Health Care Professionals
Stories abound of doctors confronted by patients, reamfuls of information gleaned from the Internet in hand, who challenge the physician's knowledge by asking: “why didn't you tell me about this?” As more and more individuals use the Internet to gather health related information, this scenario is likely to continue unless health care professionals take a more proactive role in helping health care consumers use the Internet to find medical information. In one scenario, a physician who diagnoses a patient with prostate cancer, can guide that patient to a set of web sites they have personally evaluated and contain relevant information about the disease, its treatments, the side effects of those treatments, and the prognosis for recovery. Alternatively, physicians and physician practices can begin to build their own web sites that contain links to recommended web sites. On these sites, physicians can build their own digital libraries. These digital libraries can contain links to more detailed sites and even links to articles the physician has read and believe will be beneficial to the patient's understanding of their medical problems and their treatment. This action can work in a two fold fashion: first it can help doctors who are already pressed for time educate their patients using a medium that more and more of their patients will use to find medical information. Second, this action can work to reassure patients and make them feel they are getting the information and attention they need to make accurate decisions regarding their health. In taking a more proactive role in terms of the Internet and its use, physician's can work collaboratively with their patients towards the creation of a health care environment that is safe, effective, patient centered, timely, efficient, and equitable.

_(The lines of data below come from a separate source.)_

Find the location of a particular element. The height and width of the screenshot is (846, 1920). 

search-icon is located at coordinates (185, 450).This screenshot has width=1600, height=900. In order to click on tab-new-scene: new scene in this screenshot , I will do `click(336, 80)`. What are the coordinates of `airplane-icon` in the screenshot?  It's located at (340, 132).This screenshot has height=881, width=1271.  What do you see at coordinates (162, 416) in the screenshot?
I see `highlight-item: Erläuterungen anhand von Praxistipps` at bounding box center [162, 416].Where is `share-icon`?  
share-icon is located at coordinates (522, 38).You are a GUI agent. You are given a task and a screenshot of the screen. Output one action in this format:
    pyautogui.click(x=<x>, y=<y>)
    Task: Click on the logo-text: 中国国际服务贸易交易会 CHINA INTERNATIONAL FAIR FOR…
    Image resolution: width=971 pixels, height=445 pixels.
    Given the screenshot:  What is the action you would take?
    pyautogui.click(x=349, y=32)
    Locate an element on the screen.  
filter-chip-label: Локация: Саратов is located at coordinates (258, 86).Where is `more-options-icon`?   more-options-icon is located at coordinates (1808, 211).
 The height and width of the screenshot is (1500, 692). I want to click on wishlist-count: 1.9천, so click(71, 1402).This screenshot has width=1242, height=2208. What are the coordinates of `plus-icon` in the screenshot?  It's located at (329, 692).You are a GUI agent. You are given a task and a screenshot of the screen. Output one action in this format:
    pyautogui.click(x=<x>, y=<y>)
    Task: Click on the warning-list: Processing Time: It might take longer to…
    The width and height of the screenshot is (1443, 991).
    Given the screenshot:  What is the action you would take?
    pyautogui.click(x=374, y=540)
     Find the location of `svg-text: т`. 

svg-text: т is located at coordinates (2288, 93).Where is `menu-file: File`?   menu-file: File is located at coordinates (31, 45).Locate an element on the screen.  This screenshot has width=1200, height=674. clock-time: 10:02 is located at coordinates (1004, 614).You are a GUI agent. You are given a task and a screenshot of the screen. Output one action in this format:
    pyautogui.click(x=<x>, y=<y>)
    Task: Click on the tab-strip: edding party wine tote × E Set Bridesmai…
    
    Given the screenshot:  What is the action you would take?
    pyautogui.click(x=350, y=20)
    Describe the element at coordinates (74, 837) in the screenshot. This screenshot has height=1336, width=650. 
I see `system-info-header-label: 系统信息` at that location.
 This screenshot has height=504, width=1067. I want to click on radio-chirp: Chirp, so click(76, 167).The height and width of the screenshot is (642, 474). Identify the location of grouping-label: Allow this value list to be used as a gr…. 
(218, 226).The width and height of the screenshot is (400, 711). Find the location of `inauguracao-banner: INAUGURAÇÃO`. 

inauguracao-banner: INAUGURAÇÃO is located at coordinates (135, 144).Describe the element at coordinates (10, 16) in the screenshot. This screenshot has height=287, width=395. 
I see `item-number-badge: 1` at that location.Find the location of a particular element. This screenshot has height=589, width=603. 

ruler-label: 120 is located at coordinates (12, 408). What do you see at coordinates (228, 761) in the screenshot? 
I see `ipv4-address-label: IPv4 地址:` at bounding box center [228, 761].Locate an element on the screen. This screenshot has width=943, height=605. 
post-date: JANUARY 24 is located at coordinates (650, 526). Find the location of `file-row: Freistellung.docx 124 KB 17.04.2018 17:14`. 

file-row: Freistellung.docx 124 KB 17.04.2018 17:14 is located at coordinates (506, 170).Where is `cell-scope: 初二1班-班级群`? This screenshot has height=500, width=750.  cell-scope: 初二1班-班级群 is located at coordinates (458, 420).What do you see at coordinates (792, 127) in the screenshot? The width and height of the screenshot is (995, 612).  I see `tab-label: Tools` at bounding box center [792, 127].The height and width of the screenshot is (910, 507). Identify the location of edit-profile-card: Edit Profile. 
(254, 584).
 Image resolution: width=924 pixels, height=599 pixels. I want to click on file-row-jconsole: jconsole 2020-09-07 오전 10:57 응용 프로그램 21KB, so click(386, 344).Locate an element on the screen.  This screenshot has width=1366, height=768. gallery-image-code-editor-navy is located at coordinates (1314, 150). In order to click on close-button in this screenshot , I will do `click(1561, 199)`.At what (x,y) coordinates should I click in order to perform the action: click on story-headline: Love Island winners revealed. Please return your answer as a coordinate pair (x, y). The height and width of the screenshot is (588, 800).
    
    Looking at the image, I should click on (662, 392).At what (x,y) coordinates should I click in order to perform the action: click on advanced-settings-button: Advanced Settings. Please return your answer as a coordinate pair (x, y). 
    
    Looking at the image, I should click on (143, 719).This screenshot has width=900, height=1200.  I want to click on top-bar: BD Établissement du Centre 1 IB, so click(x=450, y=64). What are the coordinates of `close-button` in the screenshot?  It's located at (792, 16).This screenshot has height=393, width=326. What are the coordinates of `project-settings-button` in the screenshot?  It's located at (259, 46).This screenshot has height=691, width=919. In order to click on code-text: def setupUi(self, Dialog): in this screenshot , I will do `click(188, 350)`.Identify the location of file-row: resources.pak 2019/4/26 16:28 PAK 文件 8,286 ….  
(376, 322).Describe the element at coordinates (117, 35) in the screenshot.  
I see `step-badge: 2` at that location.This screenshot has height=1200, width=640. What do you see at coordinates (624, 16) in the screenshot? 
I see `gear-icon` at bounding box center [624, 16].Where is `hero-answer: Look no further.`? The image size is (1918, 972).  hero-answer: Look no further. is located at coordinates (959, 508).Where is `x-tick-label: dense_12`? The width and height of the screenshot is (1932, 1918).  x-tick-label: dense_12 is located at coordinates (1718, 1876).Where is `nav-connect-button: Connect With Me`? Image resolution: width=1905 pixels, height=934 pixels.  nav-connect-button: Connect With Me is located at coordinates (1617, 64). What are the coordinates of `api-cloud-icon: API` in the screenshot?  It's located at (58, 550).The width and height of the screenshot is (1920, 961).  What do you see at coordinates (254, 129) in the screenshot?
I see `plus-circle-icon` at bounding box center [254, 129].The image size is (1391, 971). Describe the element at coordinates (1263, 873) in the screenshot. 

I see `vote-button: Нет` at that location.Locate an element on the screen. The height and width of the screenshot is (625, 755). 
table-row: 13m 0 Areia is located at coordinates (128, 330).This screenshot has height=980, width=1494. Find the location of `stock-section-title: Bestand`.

With the rise of the Internet, now more than ever, the health care consumer has instant access to information and products that claim to cure everything from the common cold to various forms of cancer. This new found ability, all at once, puts the health care consumer in both a privileged and precarious position. Privileged because with an appropriate mental model of how the Internet works and how it can be used to locate health related information, an online health consumer has the power to become an expert in a selected health related topic. Precarious, because the consumer can fall prey to medical quacks55, outdated and erroneous information, and a wide array of products and devices that do not work as advertised, or adversely affect individual health.56 Ultimately, the dynamic between the health care consumer and the Internet, can profoundly impact the quality of care received, relationships with health care providers, and the roles played in the management of individual health care.